Necrophagous Diptera and Coleoptera play vital roles in the applications of forensic entomology. Necrophagy is critical to forensic scientists because of the production of post-mortem changes on human corpses through myiasis. For example, a forensic medical examiner must determine which soft tissues have been removed as a result of necrophages post-mortem. Entomological data can be utilized in homicide cases to determine the post-mortem interval (PMI) and localize the crime. This information is indicated by the time it takes the necrophage larvae to reach a particular developmental stage; thus, the life cycle of the necrophage provides detail regarding the interval between the initial myiasis and the discovery of the corpse.

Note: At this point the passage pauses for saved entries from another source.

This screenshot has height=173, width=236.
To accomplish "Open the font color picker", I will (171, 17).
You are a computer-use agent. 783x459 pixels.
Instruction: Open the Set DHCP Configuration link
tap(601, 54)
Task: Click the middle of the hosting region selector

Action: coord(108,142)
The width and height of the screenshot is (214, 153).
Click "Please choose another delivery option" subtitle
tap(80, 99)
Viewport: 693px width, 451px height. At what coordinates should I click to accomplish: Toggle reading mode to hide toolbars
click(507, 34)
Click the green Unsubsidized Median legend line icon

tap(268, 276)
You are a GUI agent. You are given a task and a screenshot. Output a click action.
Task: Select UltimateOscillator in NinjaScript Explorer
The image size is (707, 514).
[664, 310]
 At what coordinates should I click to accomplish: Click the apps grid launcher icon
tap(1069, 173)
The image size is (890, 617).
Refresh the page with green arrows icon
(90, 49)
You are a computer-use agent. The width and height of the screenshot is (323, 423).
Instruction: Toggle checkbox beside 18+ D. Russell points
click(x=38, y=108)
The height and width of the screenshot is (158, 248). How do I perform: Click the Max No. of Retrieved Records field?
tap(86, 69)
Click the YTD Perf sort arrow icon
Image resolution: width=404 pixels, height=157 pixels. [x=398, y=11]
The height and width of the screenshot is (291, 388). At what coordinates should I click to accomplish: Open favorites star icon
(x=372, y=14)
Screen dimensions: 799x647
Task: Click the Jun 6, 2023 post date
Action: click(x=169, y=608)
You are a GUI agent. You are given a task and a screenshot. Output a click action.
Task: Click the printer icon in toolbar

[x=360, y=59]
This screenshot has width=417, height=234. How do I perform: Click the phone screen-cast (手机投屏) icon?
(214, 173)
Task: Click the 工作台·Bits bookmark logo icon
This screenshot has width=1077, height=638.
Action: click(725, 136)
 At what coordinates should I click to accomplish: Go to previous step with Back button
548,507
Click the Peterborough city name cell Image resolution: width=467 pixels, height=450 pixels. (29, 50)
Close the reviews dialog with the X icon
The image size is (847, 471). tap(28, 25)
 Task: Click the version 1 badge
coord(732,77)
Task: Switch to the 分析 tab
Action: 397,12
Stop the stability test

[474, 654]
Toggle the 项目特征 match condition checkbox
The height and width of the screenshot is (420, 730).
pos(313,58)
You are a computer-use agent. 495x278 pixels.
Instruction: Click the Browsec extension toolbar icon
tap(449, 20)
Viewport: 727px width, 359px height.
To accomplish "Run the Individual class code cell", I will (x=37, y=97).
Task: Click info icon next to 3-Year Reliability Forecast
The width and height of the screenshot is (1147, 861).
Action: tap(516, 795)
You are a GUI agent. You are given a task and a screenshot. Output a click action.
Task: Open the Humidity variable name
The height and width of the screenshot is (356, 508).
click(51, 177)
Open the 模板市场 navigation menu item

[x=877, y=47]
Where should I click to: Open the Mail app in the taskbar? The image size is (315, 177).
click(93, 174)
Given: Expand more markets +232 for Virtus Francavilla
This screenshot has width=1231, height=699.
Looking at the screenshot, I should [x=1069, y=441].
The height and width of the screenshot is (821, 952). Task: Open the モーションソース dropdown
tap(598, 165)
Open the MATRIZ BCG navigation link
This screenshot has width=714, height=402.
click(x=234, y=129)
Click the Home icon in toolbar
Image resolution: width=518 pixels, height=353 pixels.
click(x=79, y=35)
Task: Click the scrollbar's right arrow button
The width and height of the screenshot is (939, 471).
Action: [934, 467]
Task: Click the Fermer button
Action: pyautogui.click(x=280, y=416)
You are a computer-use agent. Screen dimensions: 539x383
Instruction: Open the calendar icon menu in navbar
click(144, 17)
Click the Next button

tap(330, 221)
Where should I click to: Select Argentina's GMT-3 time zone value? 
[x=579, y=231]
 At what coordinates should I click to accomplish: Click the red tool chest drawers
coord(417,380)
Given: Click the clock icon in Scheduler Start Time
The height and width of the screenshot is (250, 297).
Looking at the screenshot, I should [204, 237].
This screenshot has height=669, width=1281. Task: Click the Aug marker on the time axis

Notably, the colonization of a human corpse by Diptera necrophages is positively correlated with particular injuries, such as gunshot wounds and lacerations. The nature of these injuries provides higher levels of accessibility for the necrophagous Diptera and allows them to colonize the corpse rapidly. Seasonal changes, particularly temperature changes, significantly affect the abundance and degree of myiasis of necrophages. The increase or decrease in temperature that accompanies seasonal changes determines the rate of development retained by necrophages, particularly Diptera. High temperatures lead to an exponential increase in the rate of development in Diptera. Therefore, the body temperature of a corpse is of utmost importance to necrophages, as they prefer fresh internal tissue and sexually thrive in warm environments. However, the corpse's temperature may have adverse effects on the determination of the post-mortem interval (PMI) because the necrophages' development may be rapid due to body's temperature and not the passage of time.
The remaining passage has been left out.